BigQuery Omni as a migration assistant | C2C Community

BigQuery Omni as a migration assistant

  • 16 August 2021
  • 0 replies
  • 365 views

Userlevel 1

1 List of acronyms and terms 

AWS—Amazon Web Services

GCP—Google Cloud Platform

GCS—Google Cloud Storage

S3 bucket—public cloud storage resource available in Amazon Web Services

 

2 Introduction

BigQuery is a serverless and highly scalable data warehouse. It gives a possibility to query petabytes of data and gain insights within minutes as well as provides an ecosystem for doing different kinds of analytics such as business intelligence, geospatial analysis, machine learning, and AI.


BigQuery Omni is a multi-cloud analytics solution that brings capabilities of querying data across other cloud computing platforms such as AWS and Azure. At SoftServe, we’ve been working with BigQuery Omni since its launch and found out that it can be used to simplify data migration challenges.
 

3 Data reconciliation

During the migration process, it may be difficult to avoid different kinds of data corruption. Business metrics may lose their precision, records may be truncated, and some data may just be lost. To be sure that after migrating we haven’t lost any important pieces of information, we need to perform data reconciliation. It usually consists of doing some data checks across source and target datasets and comparing the results. Those checks may be based on aggregations, such as counts. The checks may be performed by comparing hashes of columns, tables and other properties.

 

4 BigQuery Omni use case

Imagine a situation where you migrate data from Azure to BigQuery. Most of Microsoft’s cloud databases solutions leverage SQL dialect that has many differences with BigQuery SQL. In this case, you would need to write different scripts for the same purpose to verify that data from Azure matches the migrated data. You can avoid that if you use BigQuery Omni because the same script can be used to query data both from Azure and GCP.


In most cases the migration is not a simple activity. In real world there might be tens, hundreds or even thousands of processes using the source data which cannot be moved at the same time as data. Process of moving the data in production may take days or even weeks. During the migration process the data consistency between both environment is crucial to ensure the consistent outputs for all the systems and processes. 
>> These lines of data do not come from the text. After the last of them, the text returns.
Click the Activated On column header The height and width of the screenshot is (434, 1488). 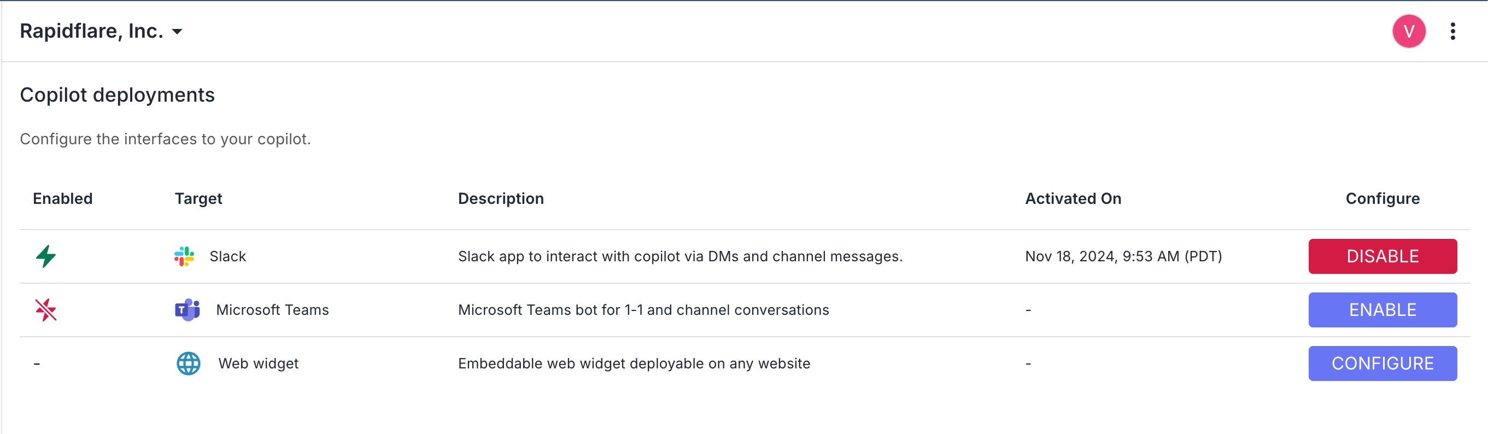click(1073, 198)
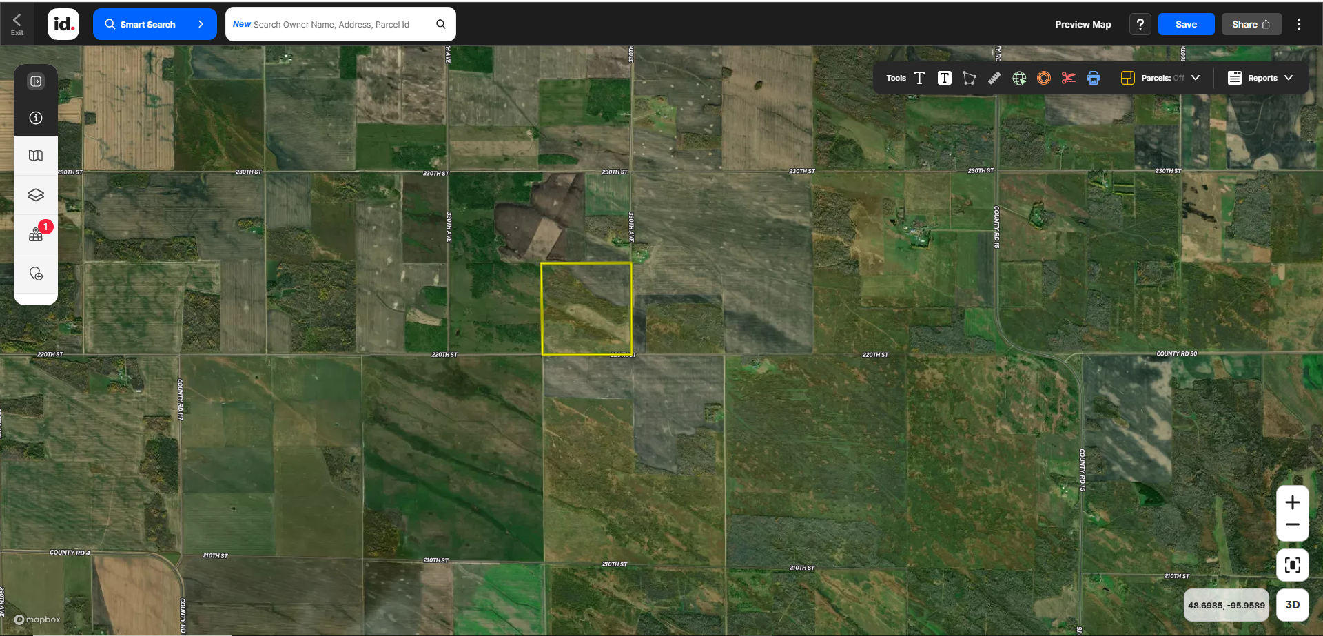
Task: Open the three-dot more options menu
Action: coord(1299,24)
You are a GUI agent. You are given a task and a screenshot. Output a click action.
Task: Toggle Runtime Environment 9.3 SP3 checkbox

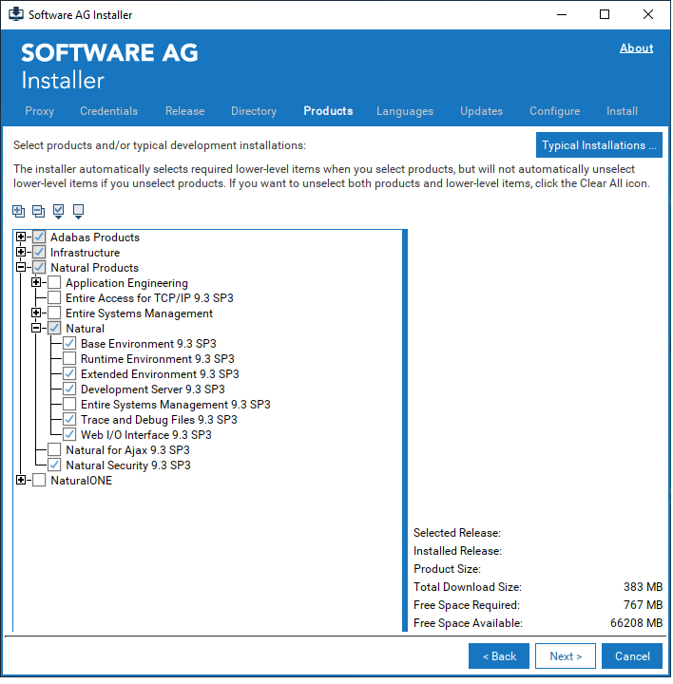(69, 359)
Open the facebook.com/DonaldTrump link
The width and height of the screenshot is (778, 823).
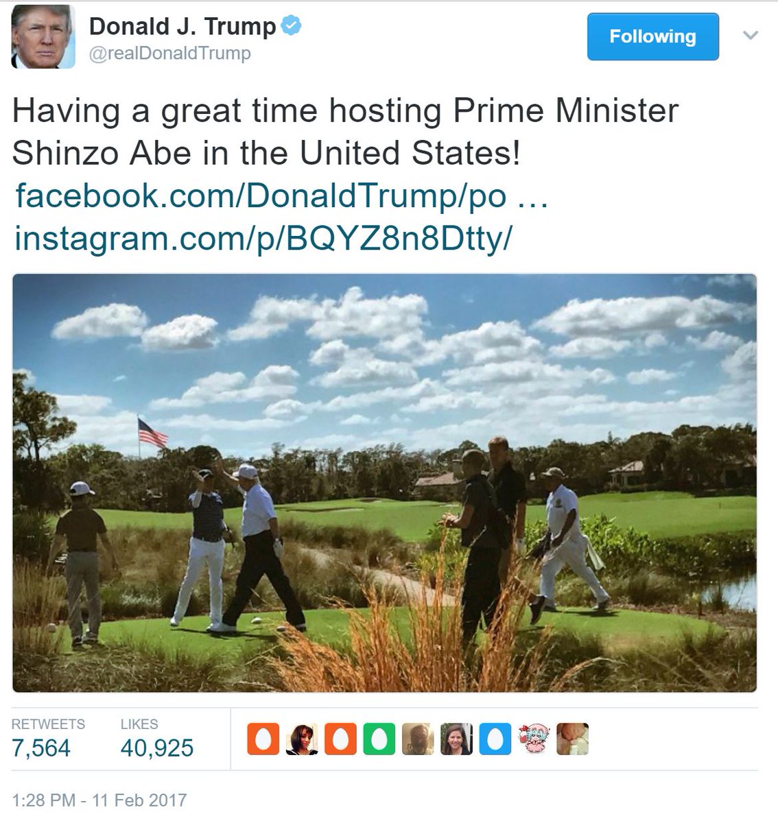(x=281, y=195)
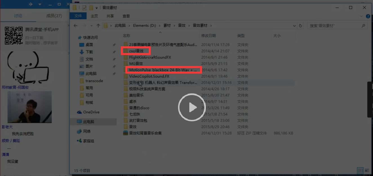Switch to the 成员(27) tab in the chat panel
The image size is (373, 176).
pos(54,16)
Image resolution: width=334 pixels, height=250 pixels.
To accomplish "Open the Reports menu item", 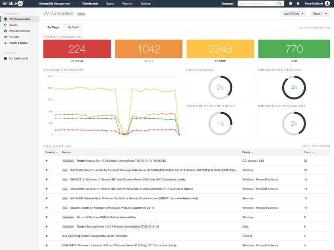I will [127, 3].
In some simple cases moving data just for run simple analysis of log files or other data might be not reasonable. What if you need to work on some aggregates only? What if you could just run a SQL query to get and transfer only the really required information? 
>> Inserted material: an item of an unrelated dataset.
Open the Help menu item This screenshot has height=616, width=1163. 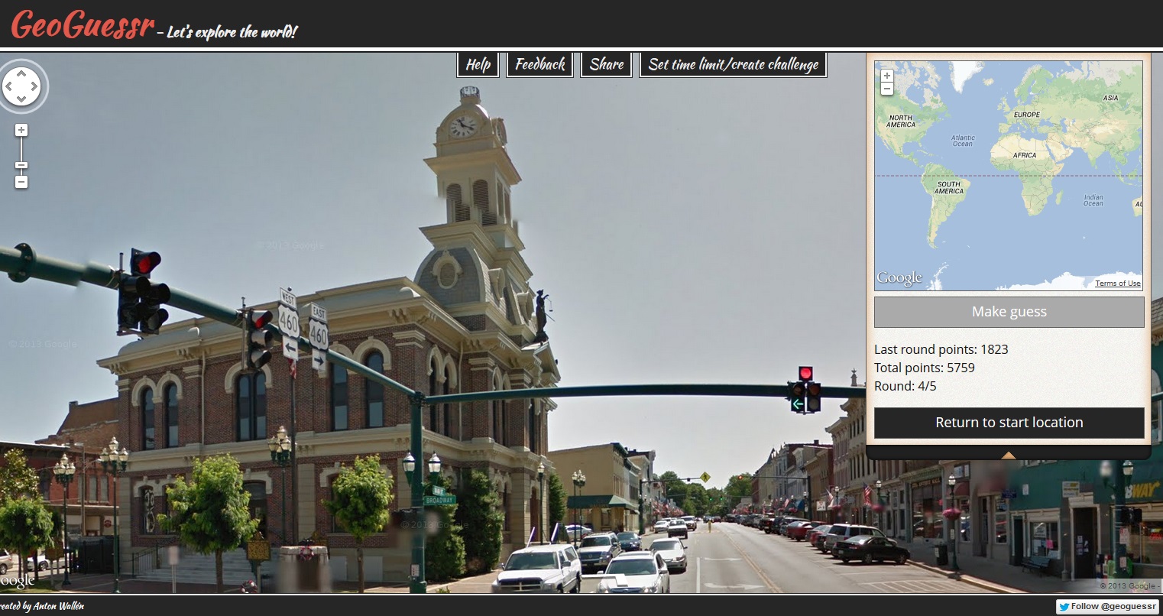pyautogui.click(x=478, y=65)
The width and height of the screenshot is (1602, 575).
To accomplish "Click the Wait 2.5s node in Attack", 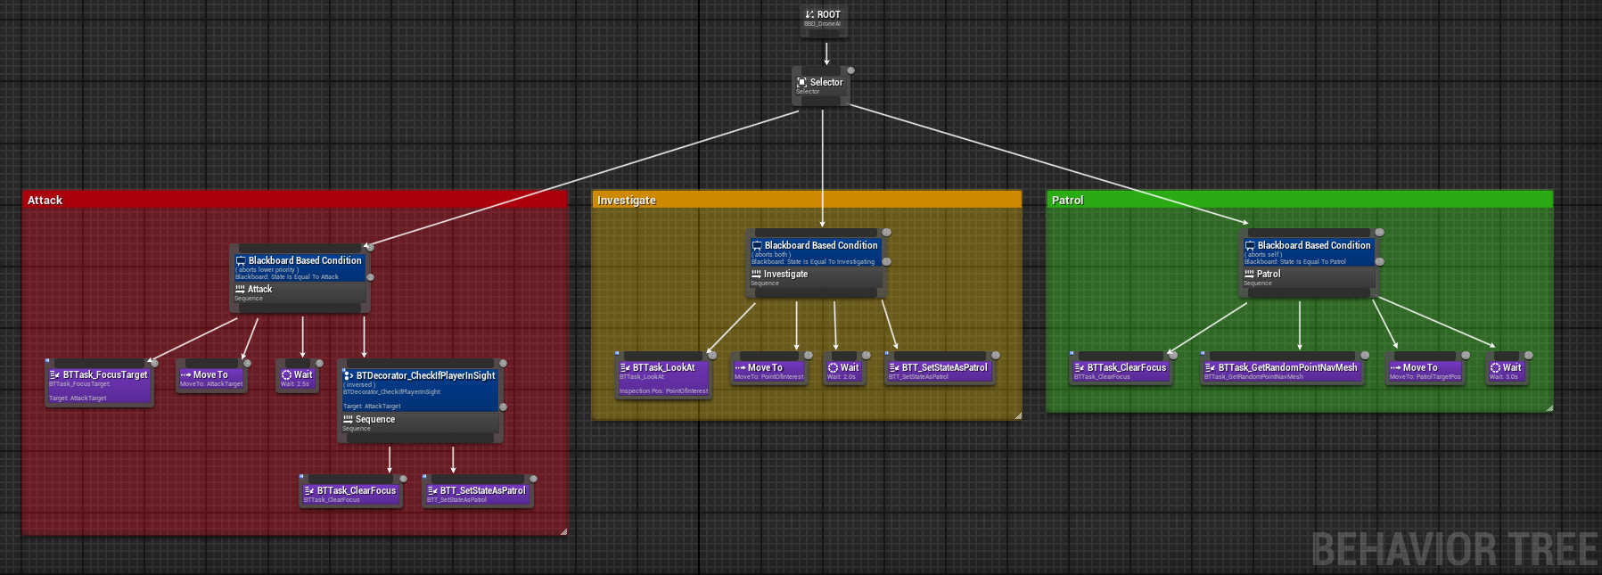I will 297,379.
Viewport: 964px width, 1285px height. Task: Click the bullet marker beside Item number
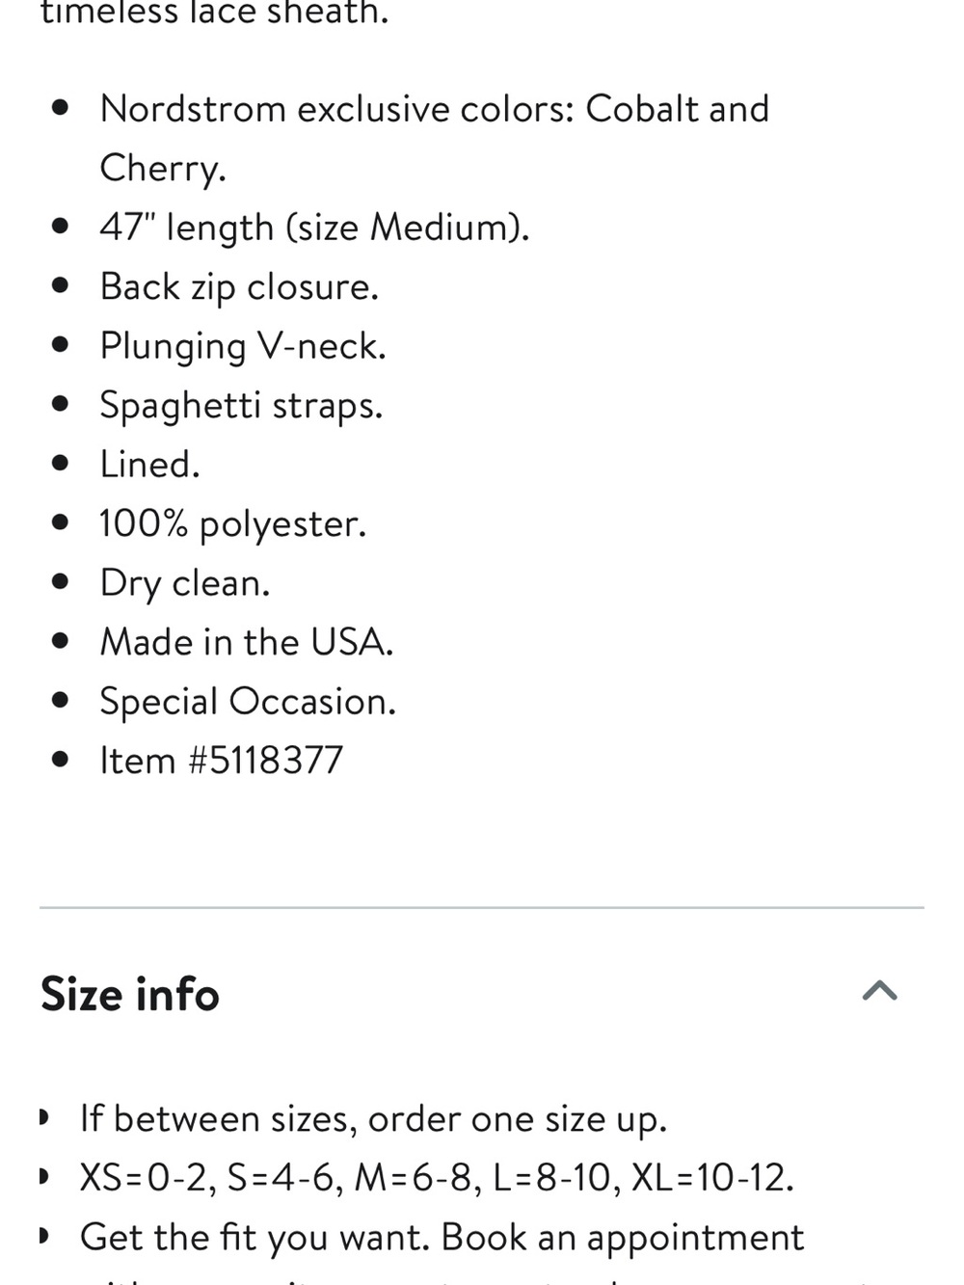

This is where the BigQuery Omni makes a difference. Before BigQuery Omni the data reconciliation process might look like following:  
1.    Export data from the source system 

2.    Use Storage Transfer Service to copy your data from source to the Google Cloud Storage 

3.    Load data to BigQuery 

4.    Run scripts on both datasets and compare the results 



It might look not complicated and easy to implement however there are few hidden costs you need to consider: 
1.    All the data needs to be duplicated which brings double of storage costs 

2.    The data needs to be transferred between different clouds and regions which may cause the egress transfer cost 

3.    The data transfer takes some time so it will produce time cost of this operation 

BigQuery Omni removes these additional costs and enables the possibility of working in really multi-cloud environment.  

 

5 General architecture of the solution

Architecture of the solution

Let’s assume that migration is done by extracting data from a Data Warehouse and other sources to the S3 bucket. Subsequently, data is transferred to GCS and loaded to BigQuery with some transformations. BigQuery Omni is connected to the S3 bucket with extracted data. It is a single point of access to the files with the possibility to access data via SQL queries. All the validation scripts can be executed in one place (on the GCP side of BigQuery) and compare validation metrics in one environment. It’s even possible to generate a validation report or implement a data validation dashboard in case the migration process is long (a year and longer).

 

6 Data validation example

In our example, we are using the London Bicycles dataset. There is data in our AWS S3 bucket.

Files in AWS S3 bucket

And there are files in a GCS bucket.

Files in GCS bucket

At first, we compare data from S3 file and GCS bucket file by records counts and, in this way, perform the highest-level and the simplest check after which we can understand the degree of data corruption (if the counts don’t match, then something has happened for sure).

Compared counts

Looks like the results are identical. Let’s try to compare the tables by hashes. It will give us a view whether contents in tables are identical. Accuracy of such a method depends on hash functions that are being used and theoretically may not always be precise due to the possibility of collisions.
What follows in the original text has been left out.